Historic building in Virginia, US

Andrews Tavern is an historic building located in Spotsylvania County, Virginia. The original building was constructed for Samuel Andrews in 1815. Around 1848, a frame wing was added to the brick structure for a tavern. Though the wing was added to the original residence, there is no interior connection between the two.
The tavern is an example of Federal provincial architecture.

In 1778, the county seat of Spotsylvania County was moved to Andrews Tavern area which was a central location in the county. The county seat remained at Andrews Tavern until it was moved to its present location at Spotsylvania Court House in 1839.

Since the construction of the building, it has served a number of purposes including United States Post Office (1842–1862) and, during the American Civil War, Confederate post office (1862–1865).
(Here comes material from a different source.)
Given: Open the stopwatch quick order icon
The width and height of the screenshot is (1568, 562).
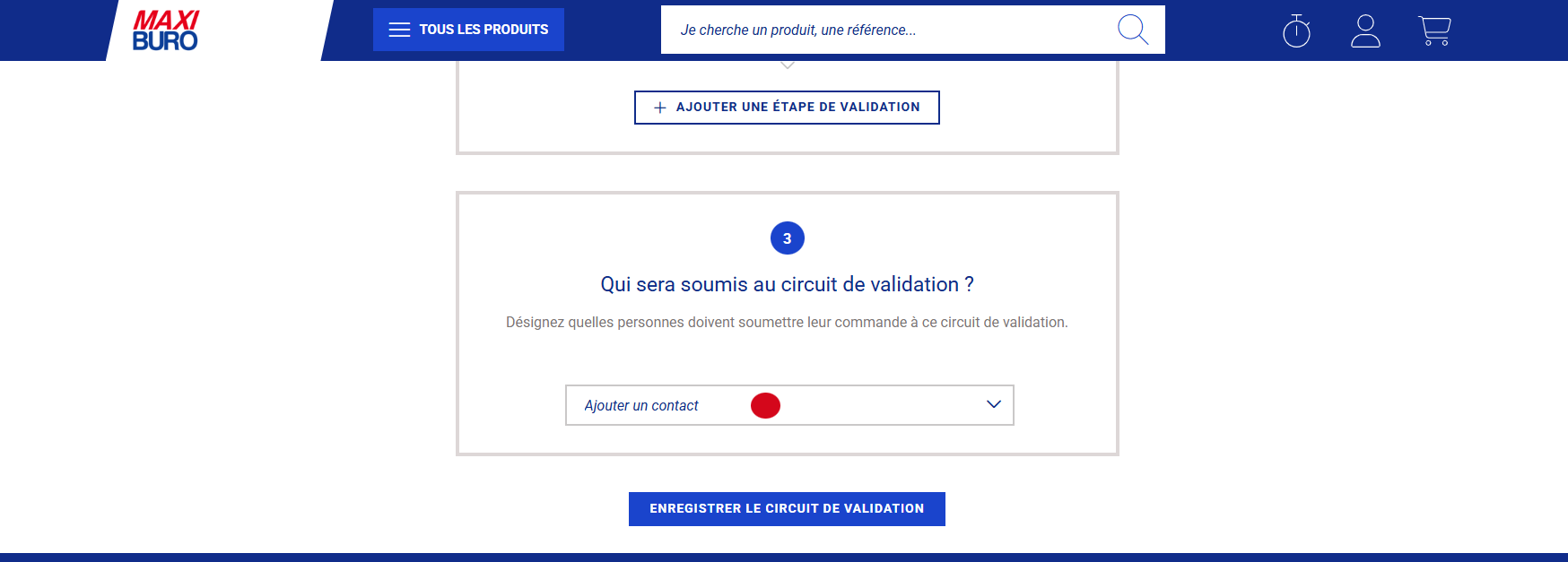Looking at the screenshot, I should click(1296, 30).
During his ownership of the building, Samuel Andrews was postmaster for the governments of both the Confederate States of America and the United States. The building has also served as a school and a polling place. The location of the tavern, near the intersection of two major roads, made it a central social and political gathering place. Both the Whigs and the Democrats promoted their parties on election days in the 1840s with parades, banners, and free whiskey for voters.

In 1885, the building once again housed a post office. As of 1999, Andrews Tavern was a private residence.

The property has been designated as a Virginia Historic Landmark and was added to the National Register of Historic Places in July 1976.